La actitud del perdón. Cuando necesito perdonar a otros. Cuando me hace falta ser perdonado.
La escucha de la Palabra de Dios. Cuando quiero aprender a descubrir su voz en medio de mi día.
La petición constante por mis necesidades. Porque Jesús me escucha cuando le suplico.
La actitud del ofrecimiento de lo poco que tengo: “No tenemos más que cinco panes y dos peces”. Porque sólo si me ofrezco Jesús puede tomarme en sus manos.
La consagración en la que Jesús se hace carne en mis manos. Y yo me hago más de Dios en las suyas.
El gesto de postrarme y partirme en las manos de Dios. Cuando siento que Jesús se parte en las mías. Para que otros tengan vida: “Dadles vosotros de comer”.
Hay partes de la misa que vivo de forma más intensa que otras. ¿Qué parte de la misa es la parte que más me toca? ¿Qué parte de la misa vivo más intensamente?
Vivir la eucaristía es prepararme para ser eucaristía, para ser yo mismo el cuerpo de Cristo que se parte por amor y se entrega sin reservas. A todos.
Cada vez que parto el cuerpo de Cristo es como si se partiera algo dentro de mi alma. Ese ruido del pan al partirse. Jesús se parte en mis manos. Yo me parto en las suyas.
¿Tomo conciencia de cada momento de la misa? ¿O la vivo pensando en otras cosas? En el pasado que me preocupa. En el futuro que me angustia.

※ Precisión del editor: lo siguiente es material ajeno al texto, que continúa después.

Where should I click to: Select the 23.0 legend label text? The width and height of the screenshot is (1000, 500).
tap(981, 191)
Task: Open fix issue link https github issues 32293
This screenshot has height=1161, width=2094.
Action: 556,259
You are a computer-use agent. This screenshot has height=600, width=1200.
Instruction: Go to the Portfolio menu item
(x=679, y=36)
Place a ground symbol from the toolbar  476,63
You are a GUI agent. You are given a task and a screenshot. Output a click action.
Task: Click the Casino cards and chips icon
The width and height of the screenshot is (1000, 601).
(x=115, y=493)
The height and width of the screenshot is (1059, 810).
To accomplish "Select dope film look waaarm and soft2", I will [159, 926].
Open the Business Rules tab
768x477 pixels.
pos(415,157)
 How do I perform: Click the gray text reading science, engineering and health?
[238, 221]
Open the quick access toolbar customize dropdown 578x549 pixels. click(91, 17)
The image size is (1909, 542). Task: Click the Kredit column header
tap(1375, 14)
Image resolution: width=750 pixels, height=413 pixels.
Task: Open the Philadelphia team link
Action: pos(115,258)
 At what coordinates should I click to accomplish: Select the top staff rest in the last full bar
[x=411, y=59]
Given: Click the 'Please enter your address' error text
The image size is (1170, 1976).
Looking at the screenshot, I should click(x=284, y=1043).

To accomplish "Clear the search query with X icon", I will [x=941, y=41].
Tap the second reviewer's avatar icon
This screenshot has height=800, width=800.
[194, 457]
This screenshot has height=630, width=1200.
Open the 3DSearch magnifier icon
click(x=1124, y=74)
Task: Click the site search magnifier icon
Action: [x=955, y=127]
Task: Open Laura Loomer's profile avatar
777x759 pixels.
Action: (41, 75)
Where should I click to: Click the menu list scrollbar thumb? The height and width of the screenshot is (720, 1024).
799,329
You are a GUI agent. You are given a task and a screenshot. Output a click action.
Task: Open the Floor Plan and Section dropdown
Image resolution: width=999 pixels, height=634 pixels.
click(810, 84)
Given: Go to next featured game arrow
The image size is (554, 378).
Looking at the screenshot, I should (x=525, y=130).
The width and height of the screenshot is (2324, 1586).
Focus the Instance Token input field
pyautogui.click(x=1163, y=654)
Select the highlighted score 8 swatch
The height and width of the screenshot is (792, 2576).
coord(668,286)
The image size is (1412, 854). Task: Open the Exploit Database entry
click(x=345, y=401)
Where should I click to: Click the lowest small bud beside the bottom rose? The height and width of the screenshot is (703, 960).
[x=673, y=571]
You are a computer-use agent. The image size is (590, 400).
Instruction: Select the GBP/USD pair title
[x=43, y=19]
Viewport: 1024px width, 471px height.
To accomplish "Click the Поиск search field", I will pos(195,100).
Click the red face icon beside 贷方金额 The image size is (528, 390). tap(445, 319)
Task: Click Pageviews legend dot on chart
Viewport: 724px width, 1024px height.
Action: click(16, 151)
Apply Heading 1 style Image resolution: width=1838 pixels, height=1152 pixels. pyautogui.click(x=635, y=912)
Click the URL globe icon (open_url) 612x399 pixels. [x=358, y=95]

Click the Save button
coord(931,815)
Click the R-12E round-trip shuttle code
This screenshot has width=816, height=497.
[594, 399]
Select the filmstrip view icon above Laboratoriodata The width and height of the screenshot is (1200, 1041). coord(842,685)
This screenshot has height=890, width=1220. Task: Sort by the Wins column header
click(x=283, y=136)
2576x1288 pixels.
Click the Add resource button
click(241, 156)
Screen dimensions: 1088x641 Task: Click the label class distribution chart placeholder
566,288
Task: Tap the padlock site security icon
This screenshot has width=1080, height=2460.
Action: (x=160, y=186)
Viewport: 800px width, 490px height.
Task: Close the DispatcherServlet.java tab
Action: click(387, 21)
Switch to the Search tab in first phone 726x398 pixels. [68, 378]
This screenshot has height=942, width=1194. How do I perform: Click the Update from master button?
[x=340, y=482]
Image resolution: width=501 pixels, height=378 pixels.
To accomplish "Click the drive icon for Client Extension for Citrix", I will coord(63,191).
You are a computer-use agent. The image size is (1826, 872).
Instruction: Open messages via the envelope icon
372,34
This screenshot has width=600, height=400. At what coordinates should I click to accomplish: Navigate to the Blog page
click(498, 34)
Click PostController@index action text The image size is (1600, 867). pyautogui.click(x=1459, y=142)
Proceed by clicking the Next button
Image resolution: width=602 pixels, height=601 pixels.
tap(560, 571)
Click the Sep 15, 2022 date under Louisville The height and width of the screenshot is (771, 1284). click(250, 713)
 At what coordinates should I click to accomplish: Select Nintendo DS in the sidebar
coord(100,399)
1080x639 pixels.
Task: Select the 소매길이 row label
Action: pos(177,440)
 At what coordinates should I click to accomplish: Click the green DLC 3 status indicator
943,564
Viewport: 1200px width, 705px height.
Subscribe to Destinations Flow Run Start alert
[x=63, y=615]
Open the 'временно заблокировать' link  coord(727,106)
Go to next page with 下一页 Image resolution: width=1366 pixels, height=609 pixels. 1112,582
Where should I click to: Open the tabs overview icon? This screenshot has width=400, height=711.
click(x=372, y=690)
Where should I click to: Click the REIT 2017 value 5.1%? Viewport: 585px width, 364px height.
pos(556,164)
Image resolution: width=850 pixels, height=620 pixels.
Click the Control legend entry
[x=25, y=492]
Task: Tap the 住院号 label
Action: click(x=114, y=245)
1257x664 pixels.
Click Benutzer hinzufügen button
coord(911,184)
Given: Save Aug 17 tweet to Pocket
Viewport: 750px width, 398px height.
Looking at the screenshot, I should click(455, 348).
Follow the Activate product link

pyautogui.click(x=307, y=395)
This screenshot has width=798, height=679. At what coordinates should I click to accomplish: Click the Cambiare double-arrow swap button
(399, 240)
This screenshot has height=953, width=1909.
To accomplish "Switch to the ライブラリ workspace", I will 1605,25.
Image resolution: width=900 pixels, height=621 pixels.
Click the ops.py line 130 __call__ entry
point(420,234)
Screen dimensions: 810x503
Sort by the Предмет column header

Quiero acercarme a Jesús con las manos vacías. Sólo tengo unos panes y unos peces. Tengo muy poco y son muchos a mi alrededor los que tienen hambre de amor.
No puedo calmar el hambre de todo el mundo. No puedo. No bastan mis talentos, mi capacidad de amar, mi tiempo. Eso lo sé. No puedo. Pero a veces me confundo y grito como un niño: “Mamá, ¿yo puedo?”.
Tal vez pienso que no es posible. Que sólo mis panes y mis peces no son suficientes. Y los puedo guardar por miedo a perderlos.
Jesús cree en mí. Cree en ese poder escondido debajo de mi impotencia. Cree en mi capacidad para amar oculta bajo gestos hoscos. Cree en mi potencialidad para crecer cuando parece que soy frágil y débil y la derrota es segura.
Sí, Jesús cree en mí. Sí, yo puedo calmar la sed y el hambre de tantos. Parece pretencioso. Pero Jesús cree en mí mucho más de lo que yo creo. Y me pide que yo les dé de comer con tan solo unos panes y unos peces. Y me dice: “No dejes nunca de creer”.
Parece imposible. Me parece imposible. Pero yo quiero creer que puedo partirme hasta el extremo. Y me da miedo.
Rezo con las palabras con las que rezaba una persona: “Sé Tú mi seguro y mi ancla. Enséñame a caminar sobre las aguas. Aunque parezca imposible. Dime ‘ven’ e iré. Y si no, ven a cogerme”.
Quiero confiar así en el poder de Jesús en mi vida. En el poder de mi cuerpo sobre las aguas. En ese milagro de mis manos al convertir el pan en su cuerpo y el vino en su sangre. Por su palabra, creo. Porque Él vive en mí, puedo.
Él puede hacer posible lo imposible. Puede hacer que mi palabra calme los corazones que viven angustiados. Y mis manos entreguen su bendición allí donde reina la ira y la violencia. Puede hacer que mis pies recorran caminos difíciles, valles oscuros.
Puede darme un corazón más grande que el que tengo. Un corazón capaz de aceptar a más personas, querer a más hombres, cuidar a más necesitados. Él puede hacer posible la multiplicación de mis panes y mis peces cuando es tan poco lo que yo poseo.
Puede si yo le dejo entrar en mi vida, si me entrego por completo sin esperar nada a cambio, si me ofrezco sabiendo que es poco lo que poseo. No importa nada. Él lo puede todo. Le basta mi sí para empezar a hacerlo.